- [Source extract]
---*---
The album features a more acoustic and ‘70s influenced sound than his fans might be used to, but Nicholas is relishing the chance to prove himself.

When he spoke to The Guide, Nicholas had recently returned to the stage, playing a pair of sold out shows at the Sebright Arms and the Slaughtered Lamb in London.

‘I haven’t played live for a long time, so I was a bit nervous, but once I got back into it, it felt great,’ he says.

‘It’s all new songs – I’m not playing any of the Feeder stuff at the moment because I want it to be about this project.

‘And it’s been good, I haven’t had anyone shouting out for Just a Day, or anything like that – I’m hoping that’s because they’re liking the music.’

The album came about at a time when Feeder had been put on hold.

He explains: ‘After 22 years of Feeder I wanted a bit of time out, I had never had a break and done other things. I’d been offered things and turned them down because I was putting all my energies into Feeder.

‘I just started writing songs at home, and this group of songs came together – they were more acoustic sounding, mixed with a bit of band and electronics.

‘The songs came to me very naturally both lyrically and musically – I was writing in a different headspace. I could write about things a bit closer to my heart – I would write those songs with Feeder, but this was perhaps more than I usually would.’

Grant was able to draw on different influences and he cites Nick Drake, Simon and Garfunkel, Fleetwood, Mac, and John Lennon.
---*---
Pixel coordinate grounding data:
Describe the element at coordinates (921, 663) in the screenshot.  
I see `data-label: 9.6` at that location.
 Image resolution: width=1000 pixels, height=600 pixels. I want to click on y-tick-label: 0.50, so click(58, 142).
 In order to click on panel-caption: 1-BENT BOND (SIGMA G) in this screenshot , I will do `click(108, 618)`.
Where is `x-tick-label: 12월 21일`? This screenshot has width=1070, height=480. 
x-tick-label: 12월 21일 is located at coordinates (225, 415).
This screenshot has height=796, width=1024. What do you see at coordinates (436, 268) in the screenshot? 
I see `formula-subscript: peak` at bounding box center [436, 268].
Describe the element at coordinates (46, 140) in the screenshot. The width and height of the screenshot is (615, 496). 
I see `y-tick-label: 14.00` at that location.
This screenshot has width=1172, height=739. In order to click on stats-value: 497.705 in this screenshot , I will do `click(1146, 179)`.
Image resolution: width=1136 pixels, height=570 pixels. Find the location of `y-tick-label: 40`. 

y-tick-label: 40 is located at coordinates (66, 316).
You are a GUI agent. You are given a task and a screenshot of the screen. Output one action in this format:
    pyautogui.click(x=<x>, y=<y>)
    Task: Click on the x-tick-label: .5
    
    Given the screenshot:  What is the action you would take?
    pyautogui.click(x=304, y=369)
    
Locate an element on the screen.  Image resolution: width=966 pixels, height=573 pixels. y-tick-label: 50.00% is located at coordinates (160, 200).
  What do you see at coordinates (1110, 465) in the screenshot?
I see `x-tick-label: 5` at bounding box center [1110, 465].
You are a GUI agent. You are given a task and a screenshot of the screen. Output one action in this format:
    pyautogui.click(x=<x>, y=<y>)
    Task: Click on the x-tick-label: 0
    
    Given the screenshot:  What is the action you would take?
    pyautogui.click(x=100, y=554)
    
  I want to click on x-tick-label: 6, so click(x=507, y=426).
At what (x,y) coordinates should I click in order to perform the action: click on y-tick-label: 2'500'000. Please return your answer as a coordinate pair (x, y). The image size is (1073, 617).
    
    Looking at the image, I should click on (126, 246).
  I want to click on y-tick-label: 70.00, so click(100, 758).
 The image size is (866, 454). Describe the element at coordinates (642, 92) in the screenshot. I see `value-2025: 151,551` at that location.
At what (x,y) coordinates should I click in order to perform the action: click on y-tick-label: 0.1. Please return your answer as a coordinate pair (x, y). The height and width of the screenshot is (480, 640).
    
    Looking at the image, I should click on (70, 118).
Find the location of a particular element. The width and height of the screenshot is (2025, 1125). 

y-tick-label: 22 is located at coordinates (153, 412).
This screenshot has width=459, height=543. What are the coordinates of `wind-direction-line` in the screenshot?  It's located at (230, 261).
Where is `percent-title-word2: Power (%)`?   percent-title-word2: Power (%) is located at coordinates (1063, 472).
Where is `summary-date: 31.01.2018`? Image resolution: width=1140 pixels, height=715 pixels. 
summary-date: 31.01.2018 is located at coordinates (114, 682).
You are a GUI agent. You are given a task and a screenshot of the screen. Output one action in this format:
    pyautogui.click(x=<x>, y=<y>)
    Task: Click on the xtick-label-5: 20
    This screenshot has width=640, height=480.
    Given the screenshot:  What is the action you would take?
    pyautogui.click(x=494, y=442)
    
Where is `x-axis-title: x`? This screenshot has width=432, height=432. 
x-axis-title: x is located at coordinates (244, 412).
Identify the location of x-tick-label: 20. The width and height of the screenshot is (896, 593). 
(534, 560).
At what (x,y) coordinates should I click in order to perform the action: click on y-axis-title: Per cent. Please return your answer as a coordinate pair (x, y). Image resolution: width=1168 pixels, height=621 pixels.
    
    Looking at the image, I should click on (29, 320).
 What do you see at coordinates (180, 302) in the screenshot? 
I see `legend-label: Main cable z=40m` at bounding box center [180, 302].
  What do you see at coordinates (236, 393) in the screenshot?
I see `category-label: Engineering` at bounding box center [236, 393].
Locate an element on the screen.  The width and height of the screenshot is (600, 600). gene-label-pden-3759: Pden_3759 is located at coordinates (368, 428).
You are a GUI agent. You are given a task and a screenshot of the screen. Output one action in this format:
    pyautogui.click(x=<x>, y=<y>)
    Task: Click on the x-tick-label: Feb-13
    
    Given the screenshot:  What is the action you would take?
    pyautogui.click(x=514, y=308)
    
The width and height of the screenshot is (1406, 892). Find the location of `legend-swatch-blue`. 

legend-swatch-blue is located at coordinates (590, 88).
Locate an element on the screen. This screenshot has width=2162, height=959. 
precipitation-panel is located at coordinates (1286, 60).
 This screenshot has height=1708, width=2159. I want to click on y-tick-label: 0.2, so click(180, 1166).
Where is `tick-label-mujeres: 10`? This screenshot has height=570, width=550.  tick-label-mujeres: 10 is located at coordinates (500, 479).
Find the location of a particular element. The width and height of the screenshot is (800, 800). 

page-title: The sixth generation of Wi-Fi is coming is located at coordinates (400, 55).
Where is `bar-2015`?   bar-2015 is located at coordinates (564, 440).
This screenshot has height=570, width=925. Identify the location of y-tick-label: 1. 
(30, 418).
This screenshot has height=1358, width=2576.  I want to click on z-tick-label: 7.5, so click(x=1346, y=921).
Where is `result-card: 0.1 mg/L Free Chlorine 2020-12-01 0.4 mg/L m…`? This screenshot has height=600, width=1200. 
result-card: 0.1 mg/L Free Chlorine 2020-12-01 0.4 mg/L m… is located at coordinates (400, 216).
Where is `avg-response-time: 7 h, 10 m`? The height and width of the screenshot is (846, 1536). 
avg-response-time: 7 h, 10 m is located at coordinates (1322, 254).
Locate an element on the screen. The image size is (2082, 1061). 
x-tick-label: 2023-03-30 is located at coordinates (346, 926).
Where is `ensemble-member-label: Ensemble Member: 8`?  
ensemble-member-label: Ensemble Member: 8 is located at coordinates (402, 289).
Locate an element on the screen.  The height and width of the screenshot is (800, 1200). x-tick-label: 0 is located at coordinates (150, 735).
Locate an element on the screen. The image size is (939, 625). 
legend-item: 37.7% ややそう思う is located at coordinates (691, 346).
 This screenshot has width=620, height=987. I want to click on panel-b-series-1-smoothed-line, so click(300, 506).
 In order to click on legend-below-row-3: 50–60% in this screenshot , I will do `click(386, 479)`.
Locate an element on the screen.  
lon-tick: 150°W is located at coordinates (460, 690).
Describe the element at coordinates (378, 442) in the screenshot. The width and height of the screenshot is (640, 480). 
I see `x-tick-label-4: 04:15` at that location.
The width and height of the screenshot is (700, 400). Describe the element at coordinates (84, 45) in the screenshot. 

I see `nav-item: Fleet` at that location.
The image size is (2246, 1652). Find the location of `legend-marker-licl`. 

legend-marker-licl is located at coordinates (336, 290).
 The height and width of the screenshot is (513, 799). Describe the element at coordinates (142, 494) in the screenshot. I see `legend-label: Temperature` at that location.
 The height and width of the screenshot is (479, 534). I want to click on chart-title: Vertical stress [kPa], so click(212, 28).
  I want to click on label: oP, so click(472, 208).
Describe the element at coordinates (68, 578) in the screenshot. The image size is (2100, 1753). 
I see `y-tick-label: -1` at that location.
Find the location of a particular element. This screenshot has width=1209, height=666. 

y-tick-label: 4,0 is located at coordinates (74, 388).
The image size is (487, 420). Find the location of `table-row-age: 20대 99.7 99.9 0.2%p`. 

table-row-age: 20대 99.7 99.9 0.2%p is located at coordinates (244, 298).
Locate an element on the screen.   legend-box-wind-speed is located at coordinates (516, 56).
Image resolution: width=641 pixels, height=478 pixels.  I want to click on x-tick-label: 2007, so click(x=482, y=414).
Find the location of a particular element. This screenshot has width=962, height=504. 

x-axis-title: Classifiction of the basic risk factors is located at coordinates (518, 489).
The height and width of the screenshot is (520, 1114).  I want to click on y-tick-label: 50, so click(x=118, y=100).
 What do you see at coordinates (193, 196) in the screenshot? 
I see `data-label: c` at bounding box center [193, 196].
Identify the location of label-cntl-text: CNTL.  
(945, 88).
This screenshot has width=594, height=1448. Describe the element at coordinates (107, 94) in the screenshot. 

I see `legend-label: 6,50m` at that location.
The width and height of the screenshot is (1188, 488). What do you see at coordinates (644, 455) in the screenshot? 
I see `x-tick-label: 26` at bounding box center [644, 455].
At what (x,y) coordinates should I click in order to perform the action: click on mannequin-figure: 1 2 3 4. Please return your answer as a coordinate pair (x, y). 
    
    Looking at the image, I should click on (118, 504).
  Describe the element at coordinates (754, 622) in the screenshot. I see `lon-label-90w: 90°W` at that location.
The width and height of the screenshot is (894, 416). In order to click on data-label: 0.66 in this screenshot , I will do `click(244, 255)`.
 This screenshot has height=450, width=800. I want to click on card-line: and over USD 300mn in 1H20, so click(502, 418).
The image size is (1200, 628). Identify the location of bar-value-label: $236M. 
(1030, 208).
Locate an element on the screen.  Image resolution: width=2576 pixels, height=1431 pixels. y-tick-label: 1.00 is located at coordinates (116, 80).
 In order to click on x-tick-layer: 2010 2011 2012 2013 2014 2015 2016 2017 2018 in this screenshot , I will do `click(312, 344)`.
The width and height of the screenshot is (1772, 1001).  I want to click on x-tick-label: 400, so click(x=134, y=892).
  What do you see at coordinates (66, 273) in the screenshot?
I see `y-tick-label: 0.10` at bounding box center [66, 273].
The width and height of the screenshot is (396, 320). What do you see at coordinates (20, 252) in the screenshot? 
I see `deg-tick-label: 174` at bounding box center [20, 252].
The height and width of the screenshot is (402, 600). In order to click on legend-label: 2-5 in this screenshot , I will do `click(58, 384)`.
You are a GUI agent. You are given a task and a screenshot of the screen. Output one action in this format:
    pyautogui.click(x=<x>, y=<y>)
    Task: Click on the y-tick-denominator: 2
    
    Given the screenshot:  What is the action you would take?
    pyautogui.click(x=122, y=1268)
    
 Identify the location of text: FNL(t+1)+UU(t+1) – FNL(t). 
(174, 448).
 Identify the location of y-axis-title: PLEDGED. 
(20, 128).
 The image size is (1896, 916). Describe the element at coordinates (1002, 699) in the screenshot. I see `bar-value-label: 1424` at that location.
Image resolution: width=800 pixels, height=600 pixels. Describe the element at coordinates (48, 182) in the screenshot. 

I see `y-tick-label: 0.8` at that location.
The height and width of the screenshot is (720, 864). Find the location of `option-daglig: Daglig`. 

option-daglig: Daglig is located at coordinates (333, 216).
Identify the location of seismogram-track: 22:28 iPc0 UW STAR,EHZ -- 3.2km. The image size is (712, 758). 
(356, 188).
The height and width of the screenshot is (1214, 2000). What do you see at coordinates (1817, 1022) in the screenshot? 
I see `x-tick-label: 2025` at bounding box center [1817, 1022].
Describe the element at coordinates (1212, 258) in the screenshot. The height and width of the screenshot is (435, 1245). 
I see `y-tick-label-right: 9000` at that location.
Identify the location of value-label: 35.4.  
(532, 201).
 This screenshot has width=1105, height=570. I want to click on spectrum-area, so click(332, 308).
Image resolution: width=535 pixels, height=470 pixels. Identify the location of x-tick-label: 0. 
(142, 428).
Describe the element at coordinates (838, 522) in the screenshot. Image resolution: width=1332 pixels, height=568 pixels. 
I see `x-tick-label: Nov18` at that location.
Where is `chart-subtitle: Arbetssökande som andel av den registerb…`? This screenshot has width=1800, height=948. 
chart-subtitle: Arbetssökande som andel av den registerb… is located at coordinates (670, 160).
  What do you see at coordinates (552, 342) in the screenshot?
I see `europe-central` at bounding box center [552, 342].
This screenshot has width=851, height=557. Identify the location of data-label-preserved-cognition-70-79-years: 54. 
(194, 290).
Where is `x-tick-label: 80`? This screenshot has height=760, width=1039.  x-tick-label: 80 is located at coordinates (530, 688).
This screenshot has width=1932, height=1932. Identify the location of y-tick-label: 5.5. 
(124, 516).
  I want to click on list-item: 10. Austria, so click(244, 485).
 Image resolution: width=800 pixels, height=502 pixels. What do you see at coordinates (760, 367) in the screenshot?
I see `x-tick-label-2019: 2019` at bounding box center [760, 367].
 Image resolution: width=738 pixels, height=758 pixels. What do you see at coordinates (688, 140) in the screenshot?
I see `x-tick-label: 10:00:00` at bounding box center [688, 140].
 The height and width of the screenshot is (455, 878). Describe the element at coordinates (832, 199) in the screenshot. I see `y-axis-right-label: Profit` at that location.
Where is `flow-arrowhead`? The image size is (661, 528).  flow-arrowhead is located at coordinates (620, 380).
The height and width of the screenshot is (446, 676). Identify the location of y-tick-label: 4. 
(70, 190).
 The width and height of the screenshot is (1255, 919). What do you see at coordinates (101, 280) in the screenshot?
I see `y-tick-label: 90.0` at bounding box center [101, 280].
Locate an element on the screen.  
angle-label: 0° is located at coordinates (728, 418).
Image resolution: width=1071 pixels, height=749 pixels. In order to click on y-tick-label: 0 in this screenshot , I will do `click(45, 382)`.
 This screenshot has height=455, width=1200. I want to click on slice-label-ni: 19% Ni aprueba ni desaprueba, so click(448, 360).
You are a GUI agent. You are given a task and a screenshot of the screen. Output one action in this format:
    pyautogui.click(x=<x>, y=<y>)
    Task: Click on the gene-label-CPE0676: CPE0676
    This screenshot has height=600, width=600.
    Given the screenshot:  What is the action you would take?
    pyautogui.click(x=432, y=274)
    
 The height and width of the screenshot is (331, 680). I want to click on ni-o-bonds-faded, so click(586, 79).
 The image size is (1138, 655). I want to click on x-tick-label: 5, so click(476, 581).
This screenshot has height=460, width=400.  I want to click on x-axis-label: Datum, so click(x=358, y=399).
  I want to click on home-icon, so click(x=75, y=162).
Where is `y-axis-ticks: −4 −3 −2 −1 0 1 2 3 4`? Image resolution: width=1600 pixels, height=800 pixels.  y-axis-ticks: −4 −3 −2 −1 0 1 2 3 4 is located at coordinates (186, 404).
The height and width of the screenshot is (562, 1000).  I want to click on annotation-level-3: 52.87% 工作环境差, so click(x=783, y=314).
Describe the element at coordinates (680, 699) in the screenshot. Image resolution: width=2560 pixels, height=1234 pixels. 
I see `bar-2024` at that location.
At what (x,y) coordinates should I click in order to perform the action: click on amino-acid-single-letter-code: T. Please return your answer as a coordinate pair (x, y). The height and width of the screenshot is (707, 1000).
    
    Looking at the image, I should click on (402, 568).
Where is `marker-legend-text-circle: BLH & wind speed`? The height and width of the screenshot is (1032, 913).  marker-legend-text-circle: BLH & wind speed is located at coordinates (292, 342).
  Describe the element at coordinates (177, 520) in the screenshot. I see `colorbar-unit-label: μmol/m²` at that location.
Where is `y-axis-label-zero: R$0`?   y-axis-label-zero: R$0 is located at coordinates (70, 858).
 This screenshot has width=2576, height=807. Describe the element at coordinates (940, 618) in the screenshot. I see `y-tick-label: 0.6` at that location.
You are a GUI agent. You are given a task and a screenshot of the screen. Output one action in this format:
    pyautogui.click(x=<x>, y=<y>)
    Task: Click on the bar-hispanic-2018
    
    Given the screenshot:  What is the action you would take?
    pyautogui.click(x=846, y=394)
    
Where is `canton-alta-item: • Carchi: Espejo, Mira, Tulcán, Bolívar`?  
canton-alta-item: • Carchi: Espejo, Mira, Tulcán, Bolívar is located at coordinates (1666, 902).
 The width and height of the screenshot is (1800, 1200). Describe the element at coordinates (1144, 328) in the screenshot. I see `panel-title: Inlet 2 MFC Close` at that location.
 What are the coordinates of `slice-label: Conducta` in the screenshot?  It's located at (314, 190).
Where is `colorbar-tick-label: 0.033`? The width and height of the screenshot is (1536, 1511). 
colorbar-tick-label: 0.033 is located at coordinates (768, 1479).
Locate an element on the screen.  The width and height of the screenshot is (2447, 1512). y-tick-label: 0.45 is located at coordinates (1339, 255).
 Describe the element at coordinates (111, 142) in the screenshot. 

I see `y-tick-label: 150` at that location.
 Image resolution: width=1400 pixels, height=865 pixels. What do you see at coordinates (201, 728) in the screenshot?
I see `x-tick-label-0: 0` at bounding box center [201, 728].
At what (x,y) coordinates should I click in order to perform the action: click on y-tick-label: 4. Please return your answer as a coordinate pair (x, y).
---*---
- [Directive A]
According to the article about Nicholas's new album, where did he play his two sold-out shows?
- [Directive B]
Go on with the article about Nicholas's new album, picking up after its final sentence.
The grounding material plays no part in this.

- [Exercise answer A]
At the Sebright Arms and the Slaughtered Lamb in London.

- [Exercise answer B]
‘I think people assume I go home and listen to the Foo Fighters all day and that really isn’t the case,’ he adds. ‘I don’t actually listen to much hard rock music at home. My taste is more to bands like Flaming Lips and Eels.’

And for those hankering for more Feeder, fret not, they will return.

‘When I get back to Feeder,’ says Grant. ‘I want to do it properly. We turned down a few shows, which I don’t think our manager was too happy about, but I felt it would dilute this.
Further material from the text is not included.